UK politicians have accused the former owners of a high-profile meat business of rejecting a deal that would have protected its pension scheme in order to maximise profits from a sale.
Rutland Partners, a private equity group, sold the Bernard Matthews business last year to Boparan Private Office (BPO).
The sale took the form of a “pre-pack” administration, as Bernard Matthews was declared insolvent. It allowed BPO to purchase the assets of the company and take on 1,800 employees, but without taking on the company’s debts – including the defined benefit pension scheme.
This has entered the Pension Protection Fund’s (PPF) assessment period with an estimated £75m shortfall on a full buyout basis.
In a statement published by the Work and Pensions Committee – a group of politicians from the UK’s lower house – last week, Rutland was accused of “lining their own pockets” by committee chair Frank Field.
The committee published letters from administrators Deloitte and BPO explaining their positions. BPO said it offered to buy Bernard Matthews in July 2016, before it entered administration, including taking on the pension scheme. This offer was rejected.

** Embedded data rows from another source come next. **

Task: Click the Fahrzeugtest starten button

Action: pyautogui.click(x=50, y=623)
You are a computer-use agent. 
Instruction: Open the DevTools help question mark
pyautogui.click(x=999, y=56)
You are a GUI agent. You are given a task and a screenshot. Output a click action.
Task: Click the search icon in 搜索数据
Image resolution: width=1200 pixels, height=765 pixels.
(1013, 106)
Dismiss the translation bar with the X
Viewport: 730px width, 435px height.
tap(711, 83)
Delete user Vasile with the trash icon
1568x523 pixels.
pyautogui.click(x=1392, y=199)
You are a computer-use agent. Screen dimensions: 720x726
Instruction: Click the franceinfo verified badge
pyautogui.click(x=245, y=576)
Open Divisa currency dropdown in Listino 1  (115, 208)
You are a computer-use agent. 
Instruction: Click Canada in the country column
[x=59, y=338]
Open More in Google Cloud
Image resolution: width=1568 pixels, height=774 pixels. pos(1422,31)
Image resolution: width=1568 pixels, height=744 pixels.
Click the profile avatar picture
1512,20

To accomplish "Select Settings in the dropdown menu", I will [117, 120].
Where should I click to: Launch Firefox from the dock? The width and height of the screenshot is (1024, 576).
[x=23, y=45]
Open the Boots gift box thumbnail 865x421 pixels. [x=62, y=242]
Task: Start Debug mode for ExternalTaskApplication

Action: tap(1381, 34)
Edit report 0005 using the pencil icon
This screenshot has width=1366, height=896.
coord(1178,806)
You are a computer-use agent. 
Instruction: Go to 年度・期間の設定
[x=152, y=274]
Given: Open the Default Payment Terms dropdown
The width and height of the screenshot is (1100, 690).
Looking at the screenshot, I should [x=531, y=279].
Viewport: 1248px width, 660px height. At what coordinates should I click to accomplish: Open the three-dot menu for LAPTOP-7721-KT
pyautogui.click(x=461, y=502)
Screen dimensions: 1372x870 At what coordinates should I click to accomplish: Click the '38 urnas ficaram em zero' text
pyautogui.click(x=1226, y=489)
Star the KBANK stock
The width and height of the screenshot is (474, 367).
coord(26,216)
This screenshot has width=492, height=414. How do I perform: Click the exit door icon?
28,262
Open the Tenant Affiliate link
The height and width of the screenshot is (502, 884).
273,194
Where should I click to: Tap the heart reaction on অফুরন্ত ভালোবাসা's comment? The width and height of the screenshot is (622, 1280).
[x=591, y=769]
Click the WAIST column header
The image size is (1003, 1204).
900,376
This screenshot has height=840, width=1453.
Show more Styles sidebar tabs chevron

The committee said: “Bernard Matthews was instead placed into pre-pack administration, a process which placed Rutland Partners ahead of the pension scheme in the hierarchy of creditors. This arrangement delivered a much-improved financial outcome for Rutland Partners but drastically reduced the amount recoverable by the pension scheme – to potentially less than [1%].”
However, Rutland Partners denied the committee’s accusations. In a statement on the company’s website, Rutland said: “At all times Rutland sought to protect the future of the business, those it employed, and including those who had built up defined benefit pensions through their service.
“Bernard Matthews’ ongoing financial difficulties were longstanding and predated Rutland’s ownership and involvement in the business. It is regrettable for all stakeholders that we were ultimately unable to rescue the business despite over three years of hard work and investment.”
On the July 2016 BPO offer, Rutland said advisers to Bernard Matthews and its “key stakeholders” did not see the offer as a “solvent solution for the business”.
PPF helps block pre-pack deal
Separately, the PPF helped the trustees of a packaging firm’s pension fund block a similar pre-pack deal in favour of a full administration process.
The Pulse Flexible Packaging pension scheme had invested in secured debt issued by the sponsoring company, which allowed trustees to block the pre-pack arrangement. Such a move would have allowed the company to walk away from its obligations towards the pension scheme.
IPE understands the PPF supported the trustees’ stance, strengthening their position. The PPF’s involvement in an insolvency is aimed at maximising the money and assets a scheme can take from the event, in order to limit its impact on the PPF’s funding position or even avoid the scheme coming into the lifeboat fund altogether.
A spokesperson for the PPF said: “We are aware that Pulse Flexible Packaging Limited has gone into administration. As a result, we expect that the pension scheme will enter the PPF assessment period, and members can be reassured that we are there to protect them.”
Scotland mulls public-backed private equity fund
Scottish Enterprise, a development agency backed by the Scottish government, is considering the launch of a new local investment fund.
It has tendered a contract for a consultant to assess the viability of the idea.
Scottish Enterprise said it intended to create a private equity secondaries fund, seeded with assets from the Scottish Investment Bank. The viability assessment “will consider the advantages, disadvantages, issues and factors that would need to be considered”, the tender document said.
The consultant would be tasked with assessing investor appetite, identifying managers, estimating costs, and assessing other risks involved in setting up such a fund.